All you need is love (and a scratch Mai Tai): The Royal Hawaiian, Waikiki Beach, O’ahu
Our last night at Mai Tai bar at The Royal Hawaiian, a Luxury Collection Resort was a cracker. It all started in our room with the complimentary bubbly and then moved down to the bar for ‘one drink before dinner’. I ordered a scratch Mai Tai, a delectable concoction of white and dark rum, pineapple juice, Orgeat syrup, Orange Curacao and lime juice and Stevie ordered a local Hawaiian beer called Longboard. We got chatting to the bartender, a handsome giant named Kui, and before we knew it, he was introducing us to his regulars, Shannon and Bill.
Shannon, a 63 year old Californian lady had tattoos of flowers all over her back and shoulders. It was love at first sight. Bill, a former jockey agent, lamented the state of horse racing in the States, claiming that casinos had killed the industry. We talked about their 41 years of marriage, their twin sons and their lifelong love of Hawaii.
When they eventually slid off their barstools along came Maryanne, the Grand Dame of The Royal Hawaiian. She came to the hotel as a ‘babe in arms’ back in the ’40’s as the daughter of a wealthy melon importing family (yes, you read that right) and has been coming to the ‘pink palace’ ever since.
This elegant, sharp witted and entirely down-to-earth lady told us some great stories about the hotel’s past, most notably about some unusual ‘orbs’ that showed up in some photos that were taken in the garden at a recent re-opening party (the hotel has just undergone a full refurb). Apparently the new manager of the hotel hadn’t yet completed the traditional blessing of the land and the spirits of the Hawaiian elders that reside in Waikiki were agitated. Maryanne said that in one shot the biggest tree looked like it was covered in lights.

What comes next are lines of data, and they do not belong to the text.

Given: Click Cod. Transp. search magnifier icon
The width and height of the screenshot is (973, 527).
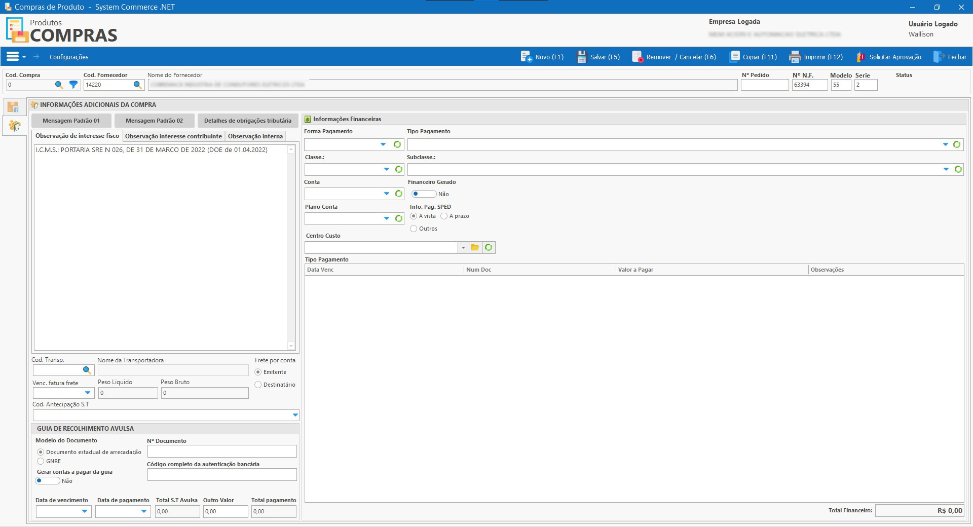Looking at the screenshot, I should click(x=87, y=370).
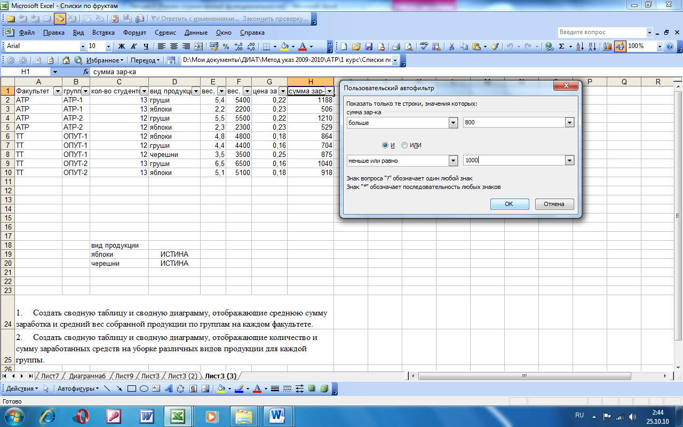Open the Chart Wizard icon
This screenshot has width=683, height=427.
607,46
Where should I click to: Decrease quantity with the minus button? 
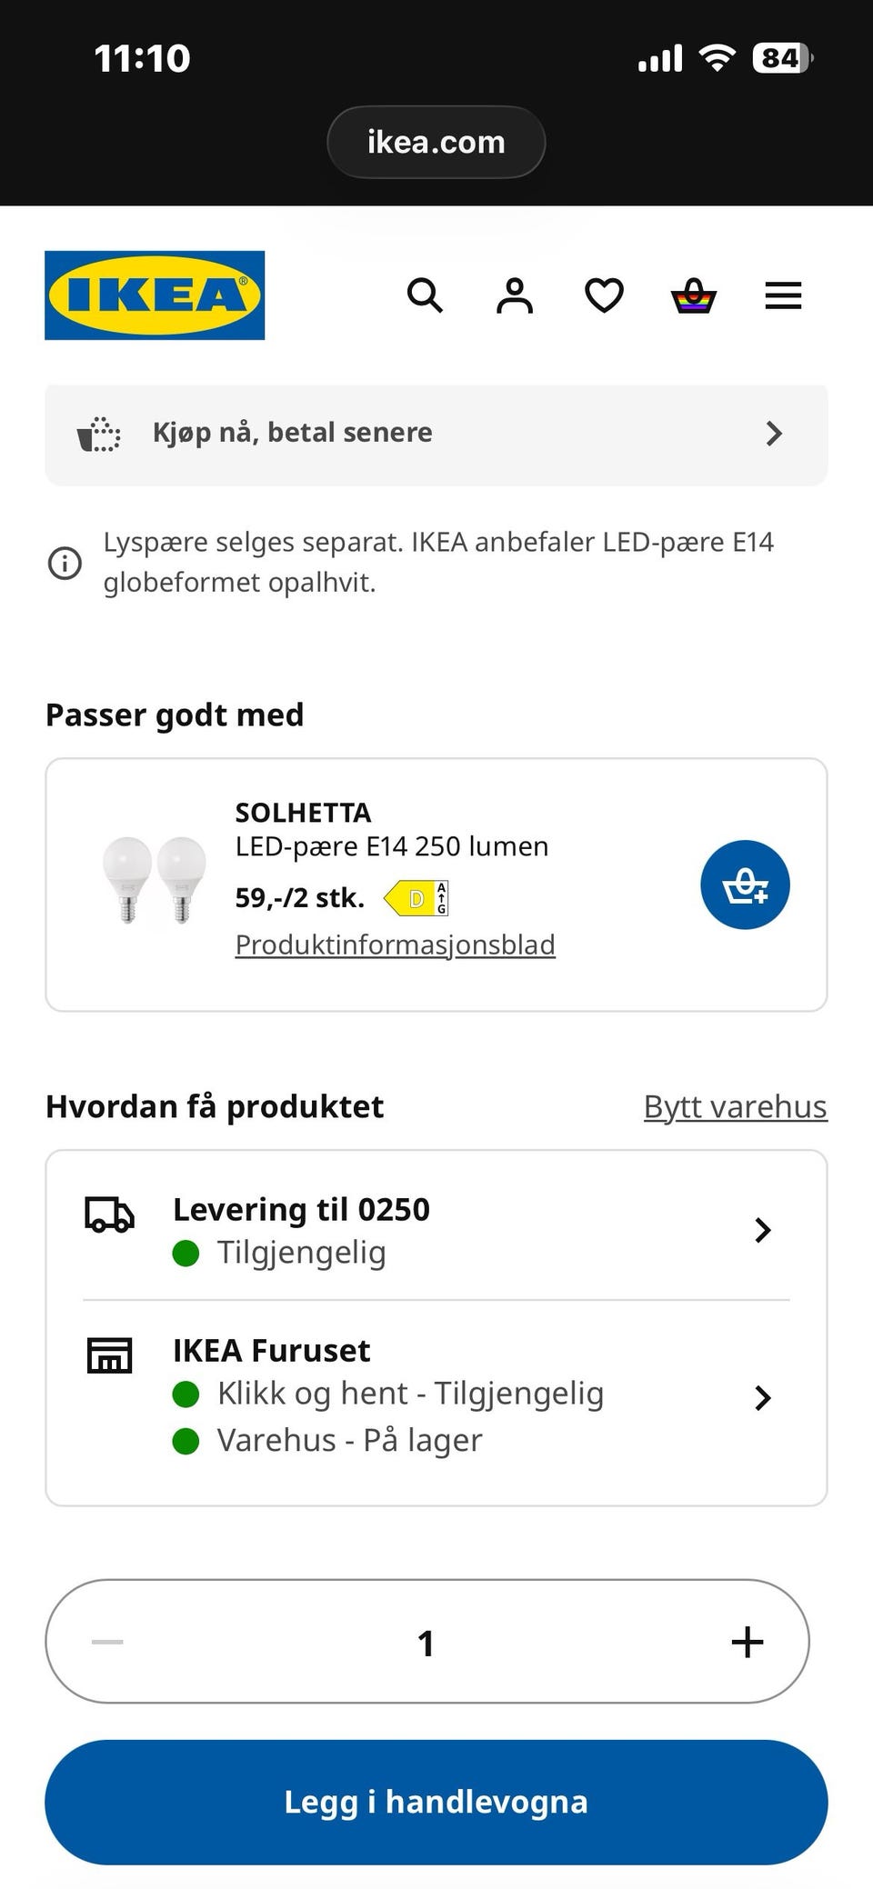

As a first timer, I have no point of reference for the recent changes. To me, the hotel is a bewitching blend of modern luxury, quirky design (the wallpaper in the rooms is pink and silver with an art nouveau pineapple motif) and old world glamour. There are brass US mailboxes on each floor, old photographs from the 1920’s line the hallways and an old fashioned telephone on each level.
When you walk into the foyer, there is a gunbarrel view to the ocean, complete with tropical breeze and the curvaceous stylings of a bathing pavilion. This view hasn’t changed since the hotel was opened in 1927 by shipping magnate Captain William Matson. Matson, who recognised the potential for a luxury cruise line and hotel, set up an end-to-end business, importing wealthy families, their staff and their cars to The Royal Hawaiian for months at a time. The sea voyage took up to six weeks which explains why most of the rooms have a garden view; the guests were fed up with the ocean.
The hotel has seen some big names cross it’s threshold – The Beatles, Marilyn Monroe and Joe DiMaggio, Amelia Earhart, Clint Eastwood and Elizabeth Taylor, just to name a few. Allegedly, the Shirley Temple cocktail was invented here for its pint-sized namesake.
As for the future, the Royal Hawaiian will continue to be the most iconic hotel on Waikiki beach (the fact that it’s still flamingo pink certainly helps with visibility).
Tell me, hoaloha (beloved friends), have you ever stayed at The Royal Hawaiian? If so, did you get a bit pissed on scratch Mai Tais?